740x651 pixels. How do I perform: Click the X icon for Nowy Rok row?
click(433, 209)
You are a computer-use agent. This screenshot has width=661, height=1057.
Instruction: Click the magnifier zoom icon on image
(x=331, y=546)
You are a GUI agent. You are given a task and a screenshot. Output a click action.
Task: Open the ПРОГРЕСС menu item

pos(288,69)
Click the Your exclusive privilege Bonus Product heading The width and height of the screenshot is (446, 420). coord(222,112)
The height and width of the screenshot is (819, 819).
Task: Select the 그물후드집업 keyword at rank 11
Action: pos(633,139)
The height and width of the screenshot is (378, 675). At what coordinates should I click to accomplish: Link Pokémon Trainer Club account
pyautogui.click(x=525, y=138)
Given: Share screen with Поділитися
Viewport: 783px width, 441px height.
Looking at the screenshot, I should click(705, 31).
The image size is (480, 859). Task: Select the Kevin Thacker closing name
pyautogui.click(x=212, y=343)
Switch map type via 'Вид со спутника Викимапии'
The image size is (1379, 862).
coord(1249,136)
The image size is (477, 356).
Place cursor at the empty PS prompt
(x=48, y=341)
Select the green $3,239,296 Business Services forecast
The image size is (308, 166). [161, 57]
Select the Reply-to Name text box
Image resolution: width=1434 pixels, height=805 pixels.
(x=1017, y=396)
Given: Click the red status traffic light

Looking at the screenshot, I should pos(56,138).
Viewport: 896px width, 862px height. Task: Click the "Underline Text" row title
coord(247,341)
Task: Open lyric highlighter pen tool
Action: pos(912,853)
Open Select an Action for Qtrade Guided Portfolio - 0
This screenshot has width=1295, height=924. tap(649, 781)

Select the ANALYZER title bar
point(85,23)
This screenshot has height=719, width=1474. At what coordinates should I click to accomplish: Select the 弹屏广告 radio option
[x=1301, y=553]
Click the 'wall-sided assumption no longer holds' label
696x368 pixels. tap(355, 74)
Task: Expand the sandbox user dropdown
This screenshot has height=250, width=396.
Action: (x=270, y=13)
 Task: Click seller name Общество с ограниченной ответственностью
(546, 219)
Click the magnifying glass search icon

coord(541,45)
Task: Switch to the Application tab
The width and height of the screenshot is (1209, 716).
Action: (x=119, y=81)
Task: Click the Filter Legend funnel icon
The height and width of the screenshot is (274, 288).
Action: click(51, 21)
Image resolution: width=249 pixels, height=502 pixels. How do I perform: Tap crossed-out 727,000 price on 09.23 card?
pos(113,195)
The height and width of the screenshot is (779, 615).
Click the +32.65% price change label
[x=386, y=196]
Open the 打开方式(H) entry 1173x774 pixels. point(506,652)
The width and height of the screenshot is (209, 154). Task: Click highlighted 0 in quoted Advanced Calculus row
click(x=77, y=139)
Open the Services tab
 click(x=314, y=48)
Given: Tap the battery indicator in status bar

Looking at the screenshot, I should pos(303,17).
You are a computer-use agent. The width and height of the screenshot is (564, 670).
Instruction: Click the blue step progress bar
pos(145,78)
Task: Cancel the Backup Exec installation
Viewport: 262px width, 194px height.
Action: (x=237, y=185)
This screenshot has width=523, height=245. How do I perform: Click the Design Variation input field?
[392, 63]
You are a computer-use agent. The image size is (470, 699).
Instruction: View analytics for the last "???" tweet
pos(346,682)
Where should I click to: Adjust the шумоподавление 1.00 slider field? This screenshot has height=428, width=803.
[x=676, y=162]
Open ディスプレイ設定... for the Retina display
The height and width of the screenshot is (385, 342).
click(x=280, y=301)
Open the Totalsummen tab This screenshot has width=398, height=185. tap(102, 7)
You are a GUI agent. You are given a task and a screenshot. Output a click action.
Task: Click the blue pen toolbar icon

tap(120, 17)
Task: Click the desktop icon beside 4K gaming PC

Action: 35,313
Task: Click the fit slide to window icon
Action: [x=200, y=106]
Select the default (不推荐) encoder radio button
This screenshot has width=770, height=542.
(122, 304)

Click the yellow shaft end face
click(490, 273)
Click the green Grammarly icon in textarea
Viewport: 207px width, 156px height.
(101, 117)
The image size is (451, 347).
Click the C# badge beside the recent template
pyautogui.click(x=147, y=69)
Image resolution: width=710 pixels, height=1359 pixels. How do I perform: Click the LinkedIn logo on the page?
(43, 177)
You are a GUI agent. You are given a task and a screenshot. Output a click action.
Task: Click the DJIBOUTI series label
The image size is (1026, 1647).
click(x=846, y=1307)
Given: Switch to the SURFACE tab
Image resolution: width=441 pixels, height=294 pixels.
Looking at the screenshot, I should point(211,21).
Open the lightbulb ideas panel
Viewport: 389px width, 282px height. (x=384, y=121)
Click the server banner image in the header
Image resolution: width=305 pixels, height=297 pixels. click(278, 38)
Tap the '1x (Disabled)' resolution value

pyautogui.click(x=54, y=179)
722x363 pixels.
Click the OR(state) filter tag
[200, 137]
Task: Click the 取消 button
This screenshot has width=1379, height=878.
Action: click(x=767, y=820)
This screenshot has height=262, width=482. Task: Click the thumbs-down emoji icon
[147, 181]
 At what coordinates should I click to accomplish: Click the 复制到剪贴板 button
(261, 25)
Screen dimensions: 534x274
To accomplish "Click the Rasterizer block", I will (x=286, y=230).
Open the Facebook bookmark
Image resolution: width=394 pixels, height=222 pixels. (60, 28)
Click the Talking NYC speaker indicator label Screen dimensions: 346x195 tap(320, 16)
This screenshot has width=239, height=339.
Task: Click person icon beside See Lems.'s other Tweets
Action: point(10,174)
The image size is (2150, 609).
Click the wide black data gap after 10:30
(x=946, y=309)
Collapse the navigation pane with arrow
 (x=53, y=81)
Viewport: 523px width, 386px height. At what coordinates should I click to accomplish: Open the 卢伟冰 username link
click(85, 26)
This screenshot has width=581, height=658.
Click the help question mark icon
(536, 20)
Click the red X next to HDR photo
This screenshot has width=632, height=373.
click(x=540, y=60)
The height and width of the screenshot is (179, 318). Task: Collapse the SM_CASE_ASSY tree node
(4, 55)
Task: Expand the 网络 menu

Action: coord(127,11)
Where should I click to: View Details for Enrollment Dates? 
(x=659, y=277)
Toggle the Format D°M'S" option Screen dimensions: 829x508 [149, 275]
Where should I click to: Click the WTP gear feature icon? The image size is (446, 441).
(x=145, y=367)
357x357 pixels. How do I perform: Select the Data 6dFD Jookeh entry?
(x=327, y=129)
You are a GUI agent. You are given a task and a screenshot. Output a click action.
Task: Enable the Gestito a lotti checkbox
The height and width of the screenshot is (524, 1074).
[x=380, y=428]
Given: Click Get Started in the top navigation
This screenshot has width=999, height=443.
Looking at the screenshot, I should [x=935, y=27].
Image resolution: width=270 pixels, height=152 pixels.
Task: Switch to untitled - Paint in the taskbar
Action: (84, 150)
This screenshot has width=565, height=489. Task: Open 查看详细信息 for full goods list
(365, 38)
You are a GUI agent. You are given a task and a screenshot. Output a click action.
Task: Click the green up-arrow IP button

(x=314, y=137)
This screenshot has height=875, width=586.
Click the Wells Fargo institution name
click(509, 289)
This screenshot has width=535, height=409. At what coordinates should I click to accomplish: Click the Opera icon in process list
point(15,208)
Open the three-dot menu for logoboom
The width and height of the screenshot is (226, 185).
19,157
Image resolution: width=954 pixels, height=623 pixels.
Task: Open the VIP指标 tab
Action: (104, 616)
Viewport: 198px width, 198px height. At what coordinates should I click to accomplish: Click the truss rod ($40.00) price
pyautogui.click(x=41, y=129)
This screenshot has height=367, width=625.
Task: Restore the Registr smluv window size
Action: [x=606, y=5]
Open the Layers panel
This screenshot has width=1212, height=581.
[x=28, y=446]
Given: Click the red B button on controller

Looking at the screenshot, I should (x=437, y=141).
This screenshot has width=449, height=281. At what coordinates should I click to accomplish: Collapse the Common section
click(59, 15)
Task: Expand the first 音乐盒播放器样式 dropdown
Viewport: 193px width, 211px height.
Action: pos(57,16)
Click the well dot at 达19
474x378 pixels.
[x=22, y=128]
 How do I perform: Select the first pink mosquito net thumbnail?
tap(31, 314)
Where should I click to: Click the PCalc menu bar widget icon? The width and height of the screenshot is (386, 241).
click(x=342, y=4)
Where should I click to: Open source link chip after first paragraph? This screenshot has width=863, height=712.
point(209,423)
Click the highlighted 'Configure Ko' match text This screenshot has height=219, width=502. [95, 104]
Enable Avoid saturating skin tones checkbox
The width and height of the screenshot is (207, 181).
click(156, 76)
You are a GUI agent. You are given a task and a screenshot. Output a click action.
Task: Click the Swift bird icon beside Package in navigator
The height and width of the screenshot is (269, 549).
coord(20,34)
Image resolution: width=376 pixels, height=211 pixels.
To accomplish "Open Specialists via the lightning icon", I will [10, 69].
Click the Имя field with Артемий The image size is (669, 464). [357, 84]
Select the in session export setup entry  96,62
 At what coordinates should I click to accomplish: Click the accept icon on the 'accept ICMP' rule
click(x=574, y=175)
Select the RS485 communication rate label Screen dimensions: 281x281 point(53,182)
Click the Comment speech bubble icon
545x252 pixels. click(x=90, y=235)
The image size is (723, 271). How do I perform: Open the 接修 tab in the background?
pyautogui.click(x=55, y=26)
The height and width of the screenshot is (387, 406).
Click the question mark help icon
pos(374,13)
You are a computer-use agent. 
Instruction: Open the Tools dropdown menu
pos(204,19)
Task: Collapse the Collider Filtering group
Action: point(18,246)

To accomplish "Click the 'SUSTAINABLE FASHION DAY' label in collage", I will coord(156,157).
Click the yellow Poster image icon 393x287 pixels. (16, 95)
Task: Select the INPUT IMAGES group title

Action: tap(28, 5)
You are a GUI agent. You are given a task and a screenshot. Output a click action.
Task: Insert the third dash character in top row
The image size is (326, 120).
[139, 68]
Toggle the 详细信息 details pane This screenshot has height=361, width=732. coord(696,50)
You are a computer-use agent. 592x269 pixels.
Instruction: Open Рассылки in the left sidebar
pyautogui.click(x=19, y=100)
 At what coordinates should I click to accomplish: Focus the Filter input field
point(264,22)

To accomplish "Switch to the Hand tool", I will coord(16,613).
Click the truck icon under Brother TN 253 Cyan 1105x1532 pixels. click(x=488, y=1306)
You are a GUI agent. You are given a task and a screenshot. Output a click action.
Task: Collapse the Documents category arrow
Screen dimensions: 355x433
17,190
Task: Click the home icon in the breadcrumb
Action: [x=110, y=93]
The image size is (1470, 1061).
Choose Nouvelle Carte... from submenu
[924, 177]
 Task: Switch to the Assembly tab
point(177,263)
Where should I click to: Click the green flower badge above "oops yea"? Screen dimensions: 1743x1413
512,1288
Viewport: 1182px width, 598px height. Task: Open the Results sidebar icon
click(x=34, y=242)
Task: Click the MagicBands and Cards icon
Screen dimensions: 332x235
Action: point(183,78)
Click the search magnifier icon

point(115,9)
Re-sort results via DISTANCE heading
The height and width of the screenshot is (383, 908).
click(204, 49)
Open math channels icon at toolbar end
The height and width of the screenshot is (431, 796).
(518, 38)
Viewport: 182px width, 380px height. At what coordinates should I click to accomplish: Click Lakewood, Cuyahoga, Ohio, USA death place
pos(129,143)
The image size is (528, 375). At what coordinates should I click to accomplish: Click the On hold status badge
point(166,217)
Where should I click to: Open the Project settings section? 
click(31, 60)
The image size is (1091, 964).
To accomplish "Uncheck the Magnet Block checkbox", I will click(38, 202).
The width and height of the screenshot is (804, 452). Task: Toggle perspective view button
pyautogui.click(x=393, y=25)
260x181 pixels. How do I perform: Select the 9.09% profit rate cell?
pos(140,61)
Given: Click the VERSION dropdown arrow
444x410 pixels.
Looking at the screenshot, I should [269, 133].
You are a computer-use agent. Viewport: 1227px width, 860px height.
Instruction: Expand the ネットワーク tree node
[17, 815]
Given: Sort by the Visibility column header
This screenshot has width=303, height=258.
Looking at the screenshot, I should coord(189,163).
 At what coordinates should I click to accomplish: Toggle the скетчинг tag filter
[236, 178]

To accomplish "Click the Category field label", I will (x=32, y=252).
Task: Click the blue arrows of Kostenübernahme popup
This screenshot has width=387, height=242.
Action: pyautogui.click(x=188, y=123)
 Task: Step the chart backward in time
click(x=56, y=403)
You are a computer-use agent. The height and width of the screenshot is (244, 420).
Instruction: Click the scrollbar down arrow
····················
## [EXERCISE]
Copy exactly, word for word, the line with "You are a computer-use agent. The height" through the final line of the listing.

## [SOLUTION TO THIS PROBLEM]
You are a computer-use agent. The height and width of the screenshot is (244, 420).
Instruction: Click the scrollbar down arrow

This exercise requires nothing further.